Call categorisation
24. Before we decide if we should conduct a detailed investigation of a complaint, we look at whether there are signs the organisation has got something wrong. We do this by comparing what should have happened with what did happen. We have done this and have not found any indications that something has gone wrong. We understand this was a distressing time for Mrs E and explain the reasons for our decision, below.
25. Mrs E complained the Trust did not categorise the 999 calls she made correctly, when Mr E was suffering with symptoms of a heart attack.
26. We reviewed this issue with help from our adviser and listened to the 999 calls Mrs E made to the Trust.
27. Ambulance response guidance defines the ambulance response categories used by the Trust. It says that category 2 calls are for patients experiencing a heart attack or stroke.
28. Both calls Mrs E made to the Trust received a category 2 response.
29. The symptoms Mrs E described indicated Mr E was suffering a heart attack. We think the calls were therefore correctly categorised and indicated an emergency response was required.
The Trust provided the incorrect information to Mrs E about how long an ambulance would take to arrive
30. In its complaint response, the Trust explained the potential wait times for an ambulance on 23 January was 1 hour and 45 minutes and it informed Mrs E of this during the call. The Trust said that Mrs E’s second request for an ambulance had a dispatch time of six minutes. Mrs E is unhappy the Trust did not inform her of this during the call. We recognise it was a distressing time for Mrs E, and she was worried about her husband.
31. The Trust explained it cannot guarantee an ambulance will arrive even after allocation, so call handlers will routinely provide information relating to potential wait times for an ambulance response.
32. To review this issue, we considered the Trust’s ‘Regional Operational Command Centre’ (ROCC) report from 23 January, which details the resources it had available and any pressures on the service.
33. During Mrs E’s second call to the Trust, the response time for a category 2 response in the area was approximately 1 hour and 45 minutes.
34. Considering the ROCC report, we can see there is evidence of both the number of vehicles waiting and the longest wait at the local hospital. The data supports that throughout the period, handovers from ambulance to hospital, were significantly longer than expected. When handovers take longer, this stops an ambulance being available to respond to another emergency and has a negative impact on overall response times.
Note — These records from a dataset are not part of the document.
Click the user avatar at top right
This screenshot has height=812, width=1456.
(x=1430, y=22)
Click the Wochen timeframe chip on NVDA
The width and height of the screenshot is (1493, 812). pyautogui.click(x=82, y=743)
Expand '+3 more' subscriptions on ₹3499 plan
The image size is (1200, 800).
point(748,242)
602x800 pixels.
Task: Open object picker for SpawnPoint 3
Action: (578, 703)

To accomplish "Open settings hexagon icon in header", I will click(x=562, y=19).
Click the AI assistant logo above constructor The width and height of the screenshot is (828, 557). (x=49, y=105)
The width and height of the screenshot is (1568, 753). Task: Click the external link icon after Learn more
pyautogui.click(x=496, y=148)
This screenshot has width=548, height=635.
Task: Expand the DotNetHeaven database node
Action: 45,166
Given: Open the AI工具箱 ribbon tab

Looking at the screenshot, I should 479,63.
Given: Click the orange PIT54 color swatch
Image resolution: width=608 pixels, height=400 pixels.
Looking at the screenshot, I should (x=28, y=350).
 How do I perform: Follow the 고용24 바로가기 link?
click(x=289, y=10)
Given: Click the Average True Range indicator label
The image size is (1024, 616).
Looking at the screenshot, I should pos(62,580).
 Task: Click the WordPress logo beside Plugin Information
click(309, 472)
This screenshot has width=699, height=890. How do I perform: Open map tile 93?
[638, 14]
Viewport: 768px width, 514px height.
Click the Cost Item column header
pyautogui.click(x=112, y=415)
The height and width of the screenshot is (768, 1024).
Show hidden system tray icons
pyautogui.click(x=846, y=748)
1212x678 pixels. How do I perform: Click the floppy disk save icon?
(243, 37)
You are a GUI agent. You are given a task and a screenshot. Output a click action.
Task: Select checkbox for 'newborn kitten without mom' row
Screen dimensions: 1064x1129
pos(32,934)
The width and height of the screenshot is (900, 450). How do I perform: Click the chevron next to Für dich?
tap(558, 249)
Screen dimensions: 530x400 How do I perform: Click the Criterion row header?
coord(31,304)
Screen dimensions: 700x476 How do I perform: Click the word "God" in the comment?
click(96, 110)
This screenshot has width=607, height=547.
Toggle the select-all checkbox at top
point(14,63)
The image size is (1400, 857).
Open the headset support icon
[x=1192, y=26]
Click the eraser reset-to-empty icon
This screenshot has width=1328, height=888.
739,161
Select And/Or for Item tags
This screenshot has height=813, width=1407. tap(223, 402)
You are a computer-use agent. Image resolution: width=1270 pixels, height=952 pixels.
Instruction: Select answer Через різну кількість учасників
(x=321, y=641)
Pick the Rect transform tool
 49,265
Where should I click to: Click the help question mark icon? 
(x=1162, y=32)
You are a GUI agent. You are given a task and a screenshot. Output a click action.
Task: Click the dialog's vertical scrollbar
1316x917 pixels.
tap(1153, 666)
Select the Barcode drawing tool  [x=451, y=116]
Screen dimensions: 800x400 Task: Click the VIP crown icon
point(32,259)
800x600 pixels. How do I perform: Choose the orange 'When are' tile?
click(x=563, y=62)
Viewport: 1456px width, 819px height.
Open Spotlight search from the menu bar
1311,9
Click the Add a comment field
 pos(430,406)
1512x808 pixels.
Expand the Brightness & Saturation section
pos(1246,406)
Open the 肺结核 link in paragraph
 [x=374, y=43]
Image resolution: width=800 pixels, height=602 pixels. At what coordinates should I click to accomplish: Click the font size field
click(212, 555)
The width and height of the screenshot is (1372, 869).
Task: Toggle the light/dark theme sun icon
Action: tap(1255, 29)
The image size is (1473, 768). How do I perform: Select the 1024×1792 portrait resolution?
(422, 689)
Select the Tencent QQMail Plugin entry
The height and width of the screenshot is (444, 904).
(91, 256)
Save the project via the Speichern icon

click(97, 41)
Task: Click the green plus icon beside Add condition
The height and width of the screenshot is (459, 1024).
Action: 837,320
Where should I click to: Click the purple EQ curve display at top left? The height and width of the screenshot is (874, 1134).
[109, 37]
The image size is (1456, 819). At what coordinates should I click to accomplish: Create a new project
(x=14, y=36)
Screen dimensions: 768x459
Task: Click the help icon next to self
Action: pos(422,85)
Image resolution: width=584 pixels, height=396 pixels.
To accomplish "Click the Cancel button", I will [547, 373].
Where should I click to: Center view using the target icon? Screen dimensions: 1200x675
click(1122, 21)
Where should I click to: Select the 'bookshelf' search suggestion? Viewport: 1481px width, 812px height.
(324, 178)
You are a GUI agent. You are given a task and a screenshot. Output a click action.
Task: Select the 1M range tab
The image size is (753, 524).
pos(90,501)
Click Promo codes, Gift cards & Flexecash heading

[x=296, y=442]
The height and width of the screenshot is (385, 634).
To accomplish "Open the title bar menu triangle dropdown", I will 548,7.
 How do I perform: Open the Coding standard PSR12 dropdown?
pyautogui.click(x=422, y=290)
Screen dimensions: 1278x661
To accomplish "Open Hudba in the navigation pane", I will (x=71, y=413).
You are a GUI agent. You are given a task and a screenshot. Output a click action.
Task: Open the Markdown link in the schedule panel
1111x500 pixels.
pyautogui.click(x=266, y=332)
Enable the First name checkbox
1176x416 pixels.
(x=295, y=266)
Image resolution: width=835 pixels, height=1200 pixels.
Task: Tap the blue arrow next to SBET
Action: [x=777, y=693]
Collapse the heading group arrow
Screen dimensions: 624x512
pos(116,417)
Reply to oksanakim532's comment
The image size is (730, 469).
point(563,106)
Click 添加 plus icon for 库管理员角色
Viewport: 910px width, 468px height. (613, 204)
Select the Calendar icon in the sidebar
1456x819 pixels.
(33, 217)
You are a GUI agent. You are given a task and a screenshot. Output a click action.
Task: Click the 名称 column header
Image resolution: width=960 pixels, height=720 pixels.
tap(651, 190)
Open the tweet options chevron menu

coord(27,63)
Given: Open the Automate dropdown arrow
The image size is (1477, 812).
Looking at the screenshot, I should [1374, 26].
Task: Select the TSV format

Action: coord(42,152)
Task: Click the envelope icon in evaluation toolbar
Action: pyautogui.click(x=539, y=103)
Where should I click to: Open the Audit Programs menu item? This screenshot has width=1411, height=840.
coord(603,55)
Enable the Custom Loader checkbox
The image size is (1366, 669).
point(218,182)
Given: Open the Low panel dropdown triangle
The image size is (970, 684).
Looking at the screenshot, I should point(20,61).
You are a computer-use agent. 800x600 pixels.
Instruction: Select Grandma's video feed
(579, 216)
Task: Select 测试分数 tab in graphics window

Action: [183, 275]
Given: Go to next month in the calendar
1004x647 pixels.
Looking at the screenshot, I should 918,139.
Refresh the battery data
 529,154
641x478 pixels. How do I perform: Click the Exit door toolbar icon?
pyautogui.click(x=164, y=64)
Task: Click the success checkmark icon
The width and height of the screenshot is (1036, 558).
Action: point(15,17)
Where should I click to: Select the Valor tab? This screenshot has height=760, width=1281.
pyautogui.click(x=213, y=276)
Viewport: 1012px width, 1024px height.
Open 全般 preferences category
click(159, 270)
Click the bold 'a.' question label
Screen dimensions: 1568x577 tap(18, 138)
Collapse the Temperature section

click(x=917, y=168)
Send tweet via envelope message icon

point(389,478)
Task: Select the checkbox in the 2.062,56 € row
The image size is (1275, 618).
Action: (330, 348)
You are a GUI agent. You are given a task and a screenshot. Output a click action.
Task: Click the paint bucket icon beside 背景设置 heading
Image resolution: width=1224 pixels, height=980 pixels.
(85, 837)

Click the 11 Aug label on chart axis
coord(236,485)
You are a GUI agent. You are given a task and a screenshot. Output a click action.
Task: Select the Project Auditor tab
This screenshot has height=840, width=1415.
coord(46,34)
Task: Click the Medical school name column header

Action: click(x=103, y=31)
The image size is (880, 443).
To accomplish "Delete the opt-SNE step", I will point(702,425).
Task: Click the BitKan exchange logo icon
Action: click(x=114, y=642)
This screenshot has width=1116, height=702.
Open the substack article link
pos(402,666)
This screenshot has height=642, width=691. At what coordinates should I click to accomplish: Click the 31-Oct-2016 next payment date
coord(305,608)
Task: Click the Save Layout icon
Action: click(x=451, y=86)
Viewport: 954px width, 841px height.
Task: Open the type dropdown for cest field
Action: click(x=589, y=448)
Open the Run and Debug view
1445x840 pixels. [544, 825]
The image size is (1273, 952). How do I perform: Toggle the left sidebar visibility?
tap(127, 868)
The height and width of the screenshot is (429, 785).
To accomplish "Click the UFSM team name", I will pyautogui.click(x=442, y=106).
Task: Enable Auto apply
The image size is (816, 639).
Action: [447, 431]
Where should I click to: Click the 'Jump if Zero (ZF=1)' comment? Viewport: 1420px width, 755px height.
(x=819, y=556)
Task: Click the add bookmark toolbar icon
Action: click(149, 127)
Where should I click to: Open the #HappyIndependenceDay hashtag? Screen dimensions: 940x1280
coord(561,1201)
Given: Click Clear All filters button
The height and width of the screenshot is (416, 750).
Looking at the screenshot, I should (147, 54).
35. We think the Trust gave Mrs E a reasonable estimate of how long an ambulance may take to arrive. It is impossible to predict future demand and capacity. Where an ambulance has been dispatched, it is also not known whilst the ambulance is travelling, if it will be diverted to a category 1 incident, or if a breakdown or a road traffic accident occurs, which will impact the ambulance reaching its destination.
36. Ambulance resources being diverted to other emergencies is commonplace. Therefore, it would not be appropriate to rely on an initial dispatch of a vehicle to assure a caller that a response was going to arrive in a specific timeframe, given this could change at any moment.
37. We therefore think the information provided to Mrs E about how long an ambulance was potentially going to take to arrive, was reasonable and correct. This is in line with our principles which says organisations should communicate effectively and inform people of what they can expect.
The Trust suggested Mrs E take her husband to A&E herself and the call handler did not know what hospital she should go to
38. Our principles also say organisations should behave helpfully, dealing with people promptly and tell people if things take longer than expected.
39. As detailed above, we think the Trust gave Mrs E a reasonable estimate of when to expect an ambulance. During periods of longer waits, it is appropriate for the call handler to ask the caller whether they are able to get the patient to hospital themselves.
40. At the call handling stage, it is impossible to confirm if a patient is having a heart attack or other specific cardiac event (in this case an aortic dissection). In this situation, the consideration was whether it was riskier for Mr E to wait with no care at home, than arriving at definite care in a hospital faster. With the delays that were present on 23 January, it was reasonable for the call handler to ask Mrs E if she felt she could take Mr E to A&E herself.
41. During the call, Mrs E indicated she did not know where the local A&E department was. Initially the call handler said they did not know but checked this promptly and told Mrs E which the nearest A&E department was.
42. It would be inappropriate for call handlers and outside of their scope of practice to attempt to direct callers to specific hospitals with specialist services.
43. The call handler provided the right information to Mrs E to try and get help for Mr E sooner, due to the delays the Trust was experiencing. We are sorry to hear Mr and Mrs E had a wait when they arrived at hospital, and understand it was a worrying time.
44. We recognise this has been a difficult time for Mrs E and understand the events complained about were distressing for her. We have not identified that anything went wrong with the service provided by the Trust and therefore we are taking no further action on the complaint. We hope our decision provides some reassurance to Mrs E that the Trust did treat Mr E as an emergency patient and provided the correct information to her.